Copy out each line below that contains the string "axis", treating case as significant.

+---+

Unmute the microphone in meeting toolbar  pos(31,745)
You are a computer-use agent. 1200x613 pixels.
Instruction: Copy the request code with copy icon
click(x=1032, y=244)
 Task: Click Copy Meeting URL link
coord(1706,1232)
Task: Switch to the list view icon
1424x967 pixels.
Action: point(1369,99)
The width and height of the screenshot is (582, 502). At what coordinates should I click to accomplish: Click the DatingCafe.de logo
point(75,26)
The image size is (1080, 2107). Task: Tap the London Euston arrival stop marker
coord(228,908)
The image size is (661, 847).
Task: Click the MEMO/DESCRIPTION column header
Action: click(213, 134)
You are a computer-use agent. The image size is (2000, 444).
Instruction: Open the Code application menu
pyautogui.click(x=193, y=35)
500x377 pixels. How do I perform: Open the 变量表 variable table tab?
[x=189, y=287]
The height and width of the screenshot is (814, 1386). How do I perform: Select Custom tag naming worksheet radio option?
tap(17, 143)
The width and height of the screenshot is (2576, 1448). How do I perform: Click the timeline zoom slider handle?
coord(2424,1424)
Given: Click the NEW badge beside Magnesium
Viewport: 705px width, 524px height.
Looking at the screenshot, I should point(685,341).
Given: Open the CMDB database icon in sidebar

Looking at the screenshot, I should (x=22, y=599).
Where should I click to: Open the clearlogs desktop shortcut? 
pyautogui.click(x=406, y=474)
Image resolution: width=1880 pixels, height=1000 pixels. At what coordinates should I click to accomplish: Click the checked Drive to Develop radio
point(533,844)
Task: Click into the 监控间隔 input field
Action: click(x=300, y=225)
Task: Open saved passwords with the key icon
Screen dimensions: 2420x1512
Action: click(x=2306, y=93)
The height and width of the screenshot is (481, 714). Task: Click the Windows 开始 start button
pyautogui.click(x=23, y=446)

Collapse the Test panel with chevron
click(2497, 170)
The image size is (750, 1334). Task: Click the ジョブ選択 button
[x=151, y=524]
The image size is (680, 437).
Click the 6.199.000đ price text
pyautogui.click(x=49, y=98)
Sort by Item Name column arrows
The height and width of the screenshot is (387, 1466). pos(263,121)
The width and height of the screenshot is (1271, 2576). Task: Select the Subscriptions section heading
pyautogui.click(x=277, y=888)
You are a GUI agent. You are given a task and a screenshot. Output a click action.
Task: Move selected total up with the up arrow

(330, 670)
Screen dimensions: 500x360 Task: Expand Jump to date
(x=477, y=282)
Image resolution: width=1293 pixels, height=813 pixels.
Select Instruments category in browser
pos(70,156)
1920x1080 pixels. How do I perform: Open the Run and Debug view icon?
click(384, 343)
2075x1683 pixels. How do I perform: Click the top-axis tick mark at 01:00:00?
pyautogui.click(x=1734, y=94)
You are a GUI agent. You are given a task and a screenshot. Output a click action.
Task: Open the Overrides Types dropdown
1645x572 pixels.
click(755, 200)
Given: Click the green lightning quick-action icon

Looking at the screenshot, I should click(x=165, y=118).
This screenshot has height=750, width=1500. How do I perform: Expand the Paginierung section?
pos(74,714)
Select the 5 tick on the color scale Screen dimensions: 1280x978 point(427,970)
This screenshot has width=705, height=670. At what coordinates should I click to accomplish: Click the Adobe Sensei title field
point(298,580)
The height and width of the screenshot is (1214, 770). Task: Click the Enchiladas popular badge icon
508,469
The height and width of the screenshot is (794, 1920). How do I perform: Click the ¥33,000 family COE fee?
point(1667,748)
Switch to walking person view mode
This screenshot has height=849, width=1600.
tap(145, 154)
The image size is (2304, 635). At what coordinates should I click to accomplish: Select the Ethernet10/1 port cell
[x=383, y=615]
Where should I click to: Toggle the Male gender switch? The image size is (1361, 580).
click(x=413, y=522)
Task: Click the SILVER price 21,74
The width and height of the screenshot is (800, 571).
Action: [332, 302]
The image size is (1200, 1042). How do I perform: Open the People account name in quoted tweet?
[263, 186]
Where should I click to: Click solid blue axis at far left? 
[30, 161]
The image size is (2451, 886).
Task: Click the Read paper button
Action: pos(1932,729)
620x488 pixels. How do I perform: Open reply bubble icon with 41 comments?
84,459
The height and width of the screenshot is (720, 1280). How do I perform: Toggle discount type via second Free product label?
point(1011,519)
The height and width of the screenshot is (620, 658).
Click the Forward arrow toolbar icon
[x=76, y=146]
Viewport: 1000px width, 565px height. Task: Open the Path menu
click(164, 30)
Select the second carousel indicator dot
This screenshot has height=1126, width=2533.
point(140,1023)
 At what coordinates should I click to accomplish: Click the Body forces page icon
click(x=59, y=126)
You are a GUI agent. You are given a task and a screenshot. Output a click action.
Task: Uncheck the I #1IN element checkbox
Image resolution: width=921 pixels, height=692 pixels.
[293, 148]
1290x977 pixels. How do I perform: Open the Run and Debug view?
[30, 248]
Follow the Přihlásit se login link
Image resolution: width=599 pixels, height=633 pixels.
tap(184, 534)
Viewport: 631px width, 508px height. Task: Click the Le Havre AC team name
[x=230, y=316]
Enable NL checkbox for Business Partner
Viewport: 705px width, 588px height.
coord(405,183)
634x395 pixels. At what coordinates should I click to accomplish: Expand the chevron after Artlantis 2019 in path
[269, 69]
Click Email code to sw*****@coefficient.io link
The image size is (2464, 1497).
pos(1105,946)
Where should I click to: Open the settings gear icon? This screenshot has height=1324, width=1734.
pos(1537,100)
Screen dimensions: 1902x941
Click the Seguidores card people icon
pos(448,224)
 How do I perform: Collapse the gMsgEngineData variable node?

+---+

- _WRITTEN ANSWER_
2075x1683 pixels. How do I perform: Click the top-axis tick mark at 01:00:00?
Where should I click to: Click solid blue axis at far left? 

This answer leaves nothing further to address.